## What you will do:
Each line below is to be written out once more, precisely as given.

## Source material:
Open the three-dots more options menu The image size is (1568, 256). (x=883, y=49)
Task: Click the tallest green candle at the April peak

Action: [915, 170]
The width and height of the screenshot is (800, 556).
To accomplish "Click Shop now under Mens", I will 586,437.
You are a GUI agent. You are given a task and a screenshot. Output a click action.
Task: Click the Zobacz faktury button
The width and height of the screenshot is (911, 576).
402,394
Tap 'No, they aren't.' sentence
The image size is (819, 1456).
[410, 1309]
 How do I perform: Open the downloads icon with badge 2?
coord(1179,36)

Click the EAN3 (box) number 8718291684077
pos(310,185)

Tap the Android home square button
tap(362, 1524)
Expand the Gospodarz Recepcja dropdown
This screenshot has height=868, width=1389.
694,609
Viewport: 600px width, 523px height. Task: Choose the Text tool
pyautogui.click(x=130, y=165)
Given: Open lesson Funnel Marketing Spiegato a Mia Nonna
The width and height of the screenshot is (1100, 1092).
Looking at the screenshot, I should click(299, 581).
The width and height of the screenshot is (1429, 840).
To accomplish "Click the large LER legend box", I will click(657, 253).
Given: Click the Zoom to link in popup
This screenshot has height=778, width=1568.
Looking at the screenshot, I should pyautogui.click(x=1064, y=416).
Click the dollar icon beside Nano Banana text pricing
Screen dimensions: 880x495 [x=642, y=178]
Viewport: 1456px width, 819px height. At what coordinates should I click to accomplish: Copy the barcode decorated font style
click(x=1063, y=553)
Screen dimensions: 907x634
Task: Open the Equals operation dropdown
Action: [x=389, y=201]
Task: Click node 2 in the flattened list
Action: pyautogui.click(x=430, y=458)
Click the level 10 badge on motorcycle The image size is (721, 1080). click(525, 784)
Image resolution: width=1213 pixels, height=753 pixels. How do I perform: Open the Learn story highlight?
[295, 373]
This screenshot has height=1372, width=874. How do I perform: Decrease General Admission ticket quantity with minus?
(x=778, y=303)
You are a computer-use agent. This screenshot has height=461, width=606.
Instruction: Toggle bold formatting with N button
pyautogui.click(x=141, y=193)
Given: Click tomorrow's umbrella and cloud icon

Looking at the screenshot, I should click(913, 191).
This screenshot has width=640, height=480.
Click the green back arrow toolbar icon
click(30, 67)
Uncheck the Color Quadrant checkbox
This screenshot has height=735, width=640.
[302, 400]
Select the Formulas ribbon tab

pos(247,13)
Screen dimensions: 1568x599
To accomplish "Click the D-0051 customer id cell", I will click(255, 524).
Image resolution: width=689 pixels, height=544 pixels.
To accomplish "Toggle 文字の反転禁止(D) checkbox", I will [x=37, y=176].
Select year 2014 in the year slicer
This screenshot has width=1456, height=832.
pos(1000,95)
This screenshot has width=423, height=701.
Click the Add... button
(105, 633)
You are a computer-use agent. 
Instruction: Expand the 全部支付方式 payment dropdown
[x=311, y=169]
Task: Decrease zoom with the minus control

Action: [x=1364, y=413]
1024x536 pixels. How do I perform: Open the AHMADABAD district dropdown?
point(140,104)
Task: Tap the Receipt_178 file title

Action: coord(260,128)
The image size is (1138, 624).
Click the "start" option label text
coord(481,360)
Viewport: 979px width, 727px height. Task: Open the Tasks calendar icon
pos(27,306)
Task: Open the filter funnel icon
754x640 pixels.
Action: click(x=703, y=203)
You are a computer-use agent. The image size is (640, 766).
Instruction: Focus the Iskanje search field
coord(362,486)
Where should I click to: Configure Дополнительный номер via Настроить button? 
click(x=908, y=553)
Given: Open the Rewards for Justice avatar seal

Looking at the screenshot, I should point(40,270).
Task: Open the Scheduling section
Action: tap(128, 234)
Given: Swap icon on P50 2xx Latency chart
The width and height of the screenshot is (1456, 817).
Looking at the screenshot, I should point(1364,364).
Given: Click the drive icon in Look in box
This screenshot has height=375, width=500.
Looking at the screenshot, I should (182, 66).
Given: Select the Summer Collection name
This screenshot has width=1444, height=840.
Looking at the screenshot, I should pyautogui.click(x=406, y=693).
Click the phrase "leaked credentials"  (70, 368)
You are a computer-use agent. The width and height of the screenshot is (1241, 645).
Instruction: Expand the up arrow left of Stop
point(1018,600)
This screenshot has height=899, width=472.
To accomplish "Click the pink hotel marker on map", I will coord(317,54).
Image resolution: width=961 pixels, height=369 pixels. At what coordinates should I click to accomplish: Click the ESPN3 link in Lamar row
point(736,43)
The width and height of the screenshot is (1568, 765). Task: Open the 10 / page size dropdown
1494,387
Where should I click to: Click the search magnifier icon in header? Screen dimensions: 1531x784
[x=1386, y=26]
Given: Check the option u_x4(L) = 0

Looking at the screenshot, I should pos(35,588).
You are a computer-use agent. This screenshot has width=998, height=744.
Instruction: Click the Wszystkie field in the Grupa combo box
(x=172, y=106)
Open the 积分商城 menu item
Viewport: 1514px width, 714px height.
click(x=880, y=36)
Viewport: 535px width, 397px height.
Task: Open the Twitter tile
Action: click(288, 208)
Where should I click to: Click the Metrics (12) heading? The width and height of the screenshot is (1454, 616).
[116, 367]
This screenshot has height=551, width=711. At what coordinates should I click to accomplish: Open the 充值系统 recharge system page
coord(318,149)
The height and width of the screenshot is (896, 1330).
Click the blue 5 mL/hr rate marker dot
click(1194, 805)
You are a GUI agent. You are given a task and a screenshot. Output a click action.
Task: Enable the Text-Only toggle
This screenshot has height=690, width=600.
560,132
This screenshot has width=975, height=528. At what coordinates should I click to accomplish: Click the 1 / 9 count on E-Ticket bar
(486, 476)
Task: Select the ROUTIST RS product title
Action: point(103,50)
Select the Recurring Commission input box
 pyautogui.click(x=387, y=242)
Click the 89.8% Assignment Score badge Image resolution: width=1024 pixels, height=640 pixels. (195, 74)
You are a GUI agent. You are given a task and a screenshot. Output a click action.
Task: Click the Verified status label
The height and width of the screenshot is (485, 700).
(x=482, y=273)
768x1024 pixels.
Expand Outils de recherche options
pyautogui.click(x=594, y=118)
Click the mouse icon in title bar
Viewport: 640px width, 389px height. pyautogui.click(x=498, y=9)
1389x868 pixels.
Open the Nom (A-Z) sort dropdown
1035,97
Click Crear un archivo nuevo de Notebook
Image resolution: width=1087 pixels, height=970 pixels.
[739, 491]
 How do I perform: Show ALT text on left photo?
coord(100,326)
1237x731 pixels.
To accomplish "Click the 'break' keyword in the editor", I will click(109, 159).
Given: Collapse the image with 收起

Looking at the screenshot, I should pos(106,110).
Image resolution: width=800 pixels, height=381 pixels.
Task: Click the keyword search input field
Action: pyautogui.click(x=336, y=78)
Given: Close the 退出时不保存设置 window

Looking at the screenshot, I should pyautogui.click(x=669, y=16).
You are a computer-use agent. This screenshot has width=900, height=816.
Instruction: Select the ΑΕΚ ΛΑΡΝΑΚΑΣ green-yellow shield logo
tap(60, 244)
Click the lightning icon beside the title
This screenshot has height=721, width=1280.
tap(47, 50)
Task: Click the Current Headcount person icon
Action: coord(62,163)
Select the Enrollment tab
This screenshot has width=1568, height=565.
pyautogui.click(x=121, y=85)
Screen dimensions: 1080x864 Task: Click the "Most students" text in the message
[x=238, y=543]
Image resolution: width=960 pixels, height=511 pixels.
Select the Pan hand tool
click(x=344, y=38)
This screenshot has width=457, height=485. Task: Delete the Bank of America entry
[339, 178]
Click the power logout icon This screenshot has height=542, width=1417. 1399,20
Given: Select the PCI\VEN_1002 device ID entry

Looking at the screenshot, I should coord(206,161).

## Solution for this problem:
Open the three-dots more options menu The image size is (1568, 256). (x=883, y=49)
Task: Click the tallest green candle at the April peak

Action: [915, 170]
The width and height of the screenshot is (800, 556).
To accomplish "Click Shop now under Mens", I will 586,437.
You are a GUI agent. You are given a task and a screenshot. Output a click action.
Task: Click the Zobacz faktury button
The width and height of the screenshot is (911, 576).
402,394
Tap 'No, they aren't.' sentence
The image size is (819, 1456).
[410, 1309]
 How do I perform: Open the downloads icon with badge 2?
coord(1179,36)

Click the EAN3 (box) number 8718291684077
pos(310,185)

Tap the Android home square button
tap(362, 1524)
Expand the Gospodarz Recepcja dropdown
This screenshot has height=868, width=1389.
694,609
Viewport: 600px width, 523px height. Task: Choose the Text tool
pyautogui.click(x=130, y=165)
Given: Open lesson Funnel Marketing Spiegato a Mia Nonna
The width and height of the screenshot is (1100, 1092).
Looking at the screenshot, I should click(299, 581).
The width and height of the screenshot is (1429, 840).
To accomplish "Click the large LER legend box", I will click(657, 253).
Given: Click the Zoom to link in popup
This screenshot has height=778, width=1568.
Looking at the screenshot, I should pyautogui.click(x=1064, y=416).
Click the dollar icon beside Nano Banana text pricing
Screen dimensions: 880x495 [x=642, y=178]
Viewport: 1456px width, 819px height. At what coordinates should I click to accomplish: Copy the barcode decorated font style
click(x=1063, y=553)
Screen dimensions: 907x634
Task: Open the Equals operation dropdown
Action: [x=389, y=201]
Task: Click node 2 in the flattened list
Action: pyautogui.click(x=430, y=458)
Click the level 10 badge on motorcycle The image size is (721, 1080). click(525, 784)
Image resolution: width=1213 pixels, height=753 pixels. How do I perform: Open the Learn story highlight?
[295, 373]
This screenshot has height=1372, width=874. How do I perform: Decrease General Admission ticket quantity with minus?
(x=778, y=303)
You are a computer-use agent. This screenshot has height=461, width=606.
Instruction: Toggle bold formatting with N button
pyautogui.click(x=141, y=193)
Given: Click tomorrow's umbrella and cloud icon

Looking at the screenshot, I should click(913, 191).
This screenshot has width=640, height=480.
Click the green back arrow toolbar icon
click(30, 67)
Uncheck the Color Quadrant checkbox
This screenshot has height=735, width=640.
[302, 400]
Select the Formulas ribbon tab

pos(247,13)
Screen dimensions: 1568x599
To accomplish "Click the D-0051 customer id cell", I will click(255, 524).
Image resolution: width=689 pixels, height=544 pixels.
To accomplish "Toggle 文字の反転禁止(D) checkbox", I will [x=37, y=176].
Select year 2014 in the year slicer
This screenshot has width=1456, height=832.
pos(1000,95)
This screenshot has width=423, height=701.
Click the Add... button
(105, 633)
You are a computer-use agent. 
Instruction: Expand the 全部支付方式 payment dropdown
[x=311, y=169]
Task: Decrease zoom with the minus control

Action: [x=1364, y=413]
1024x536 pixels. How do I perform: Open the AHMADABAD district dropdown?
point(140,104)
Task: Tap the Receipt_178 file title

Action: coord(260,128)
The image size is (1138, 624).
Click the "start" option label text
coord(481,360)
Viewport: 979px width, 727px height. Task: Open the Tasks calendar icon
pos(27,306)
Task: Open the filter funnel icon
754x640 pixels.
Action: click(x=703, y=203)
You are a computer-use agent. The image size is (640, 766).
Instruction: Focus the Iskanje search field
coord(362,486)
Where should I click to: Configure Дополнительный номер via Настроить button? 
click(x=908, y=553)
Given: Open the Rewards for Justice avatar seal

Looking at the screenshot, I should point(40,270).
Task: Open the Scheduling section
Action: tap(128, 234)
Given: Swap icon on P50 2xx Latency chart
The width and height of the screenshot is (1456, 817).
Looking at the screenshot, I should point(1364,364).
Given: Click the drive icon in Look in box
This screenshot has height=375, width=500.
Looking at the screenshot, I should (182, 66).
Given: Select the Summer Collection name
This screenshot has width=1444, height=840.
Looking at the screenshot, I should pyautogui.click(x=406, y=693).
Click the phrase "leaked credentials"  (70, 368)
You are a computer-use agent. The width and height of the screenshot is (1241, 645).
Instruction: Expand the up arrow left of Stop
point(1018,600)
This screenshot has height=899, width=472.
To accomplish "Click the pink hotel marker on map", I will coord(317,54).
Image resolution: width=961 pixels, height=369 pixels. At what coordinates should I click to accomplish: Click the ESPN3 link in Lamar row
point(736,43)
The width and height of the screenshot is (1568, 765). Task: Open the 10 / page size dropdown
1494,387
Where should I click to: Click the search magnifier icon in header? Screen dimensions: 1531x784
[x=1386, y=26]
Given: Check the option u_x4(L) = 0

Looking at the screenshot, I should pos(35,588).
You are a computer-use agent. This screenshot has width=998, height=744.
Instruction: Click the Wszystkie field in the Grupa combo box
(x=172, y=106)
Open the 积分商城 menu item
Viewport: 1514px width, 714px height.
click(x=880, y=36)
Viewport: 535px width, 397px height.
Task: Open the Twitter tile
Action: click(288, 208)
Where should I click to: Click the Metrics (12) heading? The width and height of the screenshot is (1454, 616).
[116, 367]
This screenshot has height=551, width=711. At what coordinates should I click to accomplish: Open the 充值系统 recharge system page
coord(318,149)
The height and width of the screenshot is (896, 1330).
Click the blue 5 mL/hr rate marker dot
click(1194, 805)
You are a GUI agent. You are given a task and a screenshot. Output a click action.
Task: Enable the Text-Only toggle
This screenshot has height=690, width=600.
560,132
This screenshot has width=975, height=528. At what coordinates should I click to accomplish: Click the 1 / 9 count on E-Ticket bar
(486, 476)
Task: Select the ROUTIST RS product title
Action: point(103,50)
Select the Recurring Commission input box
 pyautogui.click(x=387, y=242)
Click the 89.8% Assignment Score badge Image resolution: width=1024 pixels, height=640 pixels. (195, 74)
You are a GUI agent. You are given a task and a screenshot. Output a click action.
Task: Click the Verified status label
The height and width of the screenshot is (485, 700).
(x=482, y=273)
768x1024 pixels.
Expand Outils de recherche options
pyautogui.click(x=594, y=118)
Click the mouse icon in title bar
Viewport: 640px width, 389px height. pyautogui.click(x=498, y=9)
1389x868 pixels.
Open the Nom (A-Z) sort dropdown
1035,97
Click Crear un archivo nuevo de Notebook
Image resolution: width=1087 pixels, height=970 pixels.
[739, 491]
 How do I perform: Show ALT text on left photo?
coord(100,326)
1237x731 pixels.
To accomplish "Click the 'break' keyword in the editor", I will click(109, 159).
Given: Collapse the image with 收起

Looking at the screenshot, I should pos(106,110).
Image resolution: width=800 pixels, height=381 pixels.
Task: Click the keyword search input field
Action: pyautogui.click(x=336, y=78)
Given: Close the 退出时不保存设置 window

Looking at the screenshot, I should pyautogui.click(x=669, y=16).
You are a computer-use agent. This screenshot has width=900, height=816.
Instruction: Select the ΑΕΚ ΛΑΡΝΑΚΑΣ green-yellow shield logo
tap(60, 244)
Click the lightning icon beside the title
This screenshot has height=721, width=1280.
tap(47, 50)
Task: Click the Current Headcount person icon
Action: coord(62,163)
Select the Enrollment tab
This screenshot has width=1568, height=565.
pyautogui.click(x=121, y=85)
Screen dimensions: 1080x864 Task: Click the "Most students" text in the message
[x=238, y=543]
Image resolution: width=960 pixels, height=511 pixels.
Select the Pan hand tool
click(x=344, y=38)
This screenshot has width=457, height=485. Task: Delete the Bank of America entry
[339, 178]
Click the power logout icon This screenshot has height=542, width=1417. 1399,20
Given: Select the PCI\VEN_1002 device ID entry

Looking at the screenshot, I should coord(206,161).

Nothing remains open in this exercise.